◆ Passage:

***

Minutes adding up to beautiful

Nathaniel and I had a good long talk on Sunday, sitting on the porch swing in the unseasonable January sunshine.

Something that we started a few years ago that has made a big difference in our marriage is the Sunday check-up. We put the kids down for their nap and then we take a break. We go over what is on the schedule for that week, who needs to do what and who needs to go where, and once that is done, we just talk.

Our talk this Sunday centered around what we want the ideal of our life to be and what it actually is. My morning ideal (ideal, mind you) is everyone waking up happily, and then we traipse (yes, we traipse) into the kitchen to make pancakes from scratch. Breakfast is calm and orderly. Then, Nathaniel and I sip our hot coffee while the children run along and happily play together. We have wonderful adult conversation and laugh at each other's jokes. It's all very nice. The actuality of our mornings is cranky children that wake up very, very early with sheets that need to be changed because a diaper leaked, breakfast is cold cereal (with whatever is at the bottom of the boxes because I need to go grocery shopping) that then gets spilled on the floor. Cups of coffee have to be microwaved and then re-microwaved because there's no time to drink them in between cleaning up whatever the shrieking children spill. Attitudes are poor, all-around. The dog is licking the bottom of the high chair. Conversation consists mainly of questions to each other such as, "Why do we have two shrieking children?" No one is laughing at any jokes.

***

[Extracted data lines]
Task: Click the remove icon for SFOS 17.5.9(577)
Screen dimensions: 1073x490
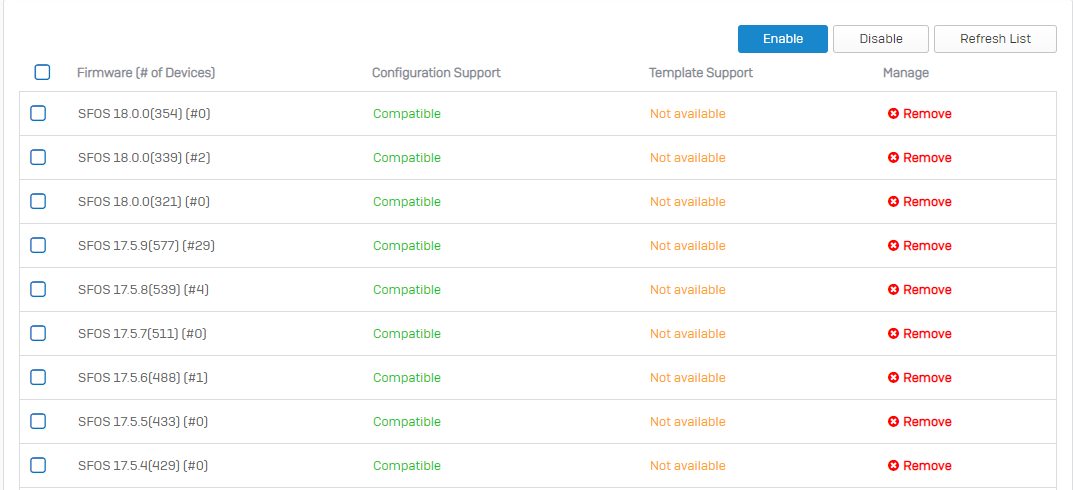Action: (893, 246)
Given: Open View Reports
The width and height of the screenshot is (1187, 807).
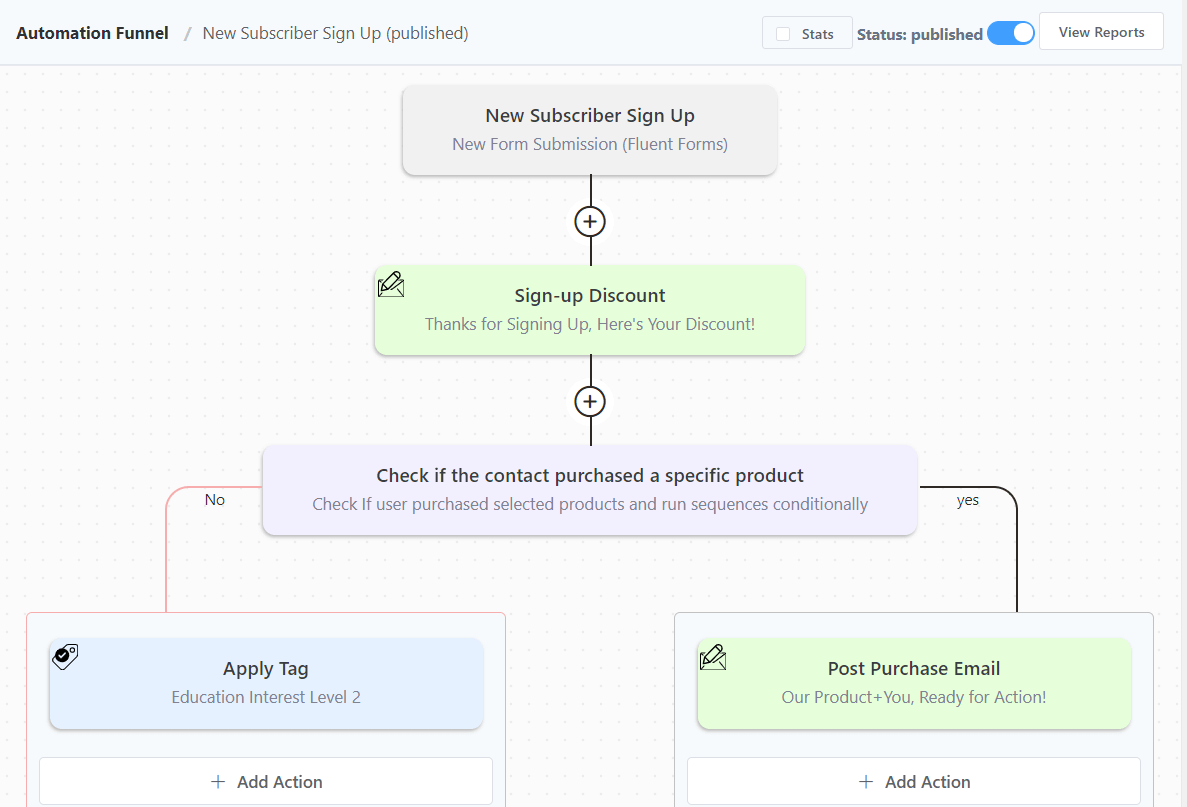Looking at the screenshot, I should (x=1101, y=31).
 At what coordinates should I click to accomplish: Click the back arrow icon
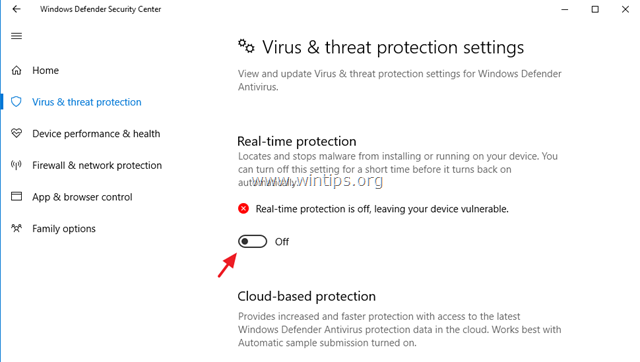point(16,9)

***

◆ What is asked:
A – Answer these from the Sunday check-up passage:
(i) Where were Nathaniel and the writer sitting during their Sunday talk?
(ii) What do they do with the kids before taking their break?
(iii) What is breakfast in the actual version of their mornings?
B – Edit the part of the Sunday check-up passage that opens with the words "Minutes adding up" and closes with "we just talk.", changing "porch swing" to "front steps".
C – Continue the passage about the Sunday check-up from where it stops.
These lines have no connection to the passage about the Sunday check-up.

◆ Answers provided:
A –
(i) On the porch swing.
(ii) They put the kids down for their nap.
(iii) Cold cereal.

B –
Minutes adding up to beautiful

Nathaniel and I had a good long talk on Sunday, sitting on the front steps in the unseasonable January sunshine.

Something that we started a few years ago that has made a big difference in our marriage is the Sunday check-up. We put the kids down for their nap and then we take a break. We go over what is on the schedule for that week, who needs to do what and who needs to go where, and once that is done, we just talk.

C –
What I love about this quote from Mitch Albom is that life is made up of beautiful minutes. The hours and the days are often messy, or dreary, or just simply hard. But those beautiful minutes are what makes a life full and rich. The stage of life that Nathaniel and I are living is hard. Toddlers and babies take up so much energy. Teaching takes up energy. It never feels like we have enough minutes for anything.

Yet, in the middle of that not-so-ideal breakfast, we looked out the window at the bird feeder that Nathaniel had filled weeks ago. There at the feeder was a cardinal, with his partner waiting her turn on the fence.

A beautiful minute.

As we were getting ready for church, Zoe so sweetly helped get Eric's blanket and bottle ready for the car without asking.

A beautiful minute.

Everything in the sermon at church seemed to speak directly to what we were going through. Every song had a line that meant something.

A beautiful minute.

Mitch Albom gets it. Life isn't perfect, our marriage isn't perfect, but minutes can be. And those beautiful minutes are what makes life beautiful.


  1. Heard something on the radio this afternoon that was quite similar. Our culture trains women and men to expect marriage to be 'happily ever after' when really the Bible tells us it is going to be hard, it is going to take work, and there will be conflict. Happy moments, happy minutes...even hours sometimes are possible but it is the expectation of the everyday perfect ideal that has to be let go of. Thanks for this, Carrie. Good thoughts. And for the record, our little guy screams at the table too. Usually it is 'oranges, oranges, oranges' and I say something like eggs first, then oranges. He usually ends up with a bit of crib time before he complies to the fact eggs come first. Ah, if one cannot live by fruit alone but that is what my toddler thinks.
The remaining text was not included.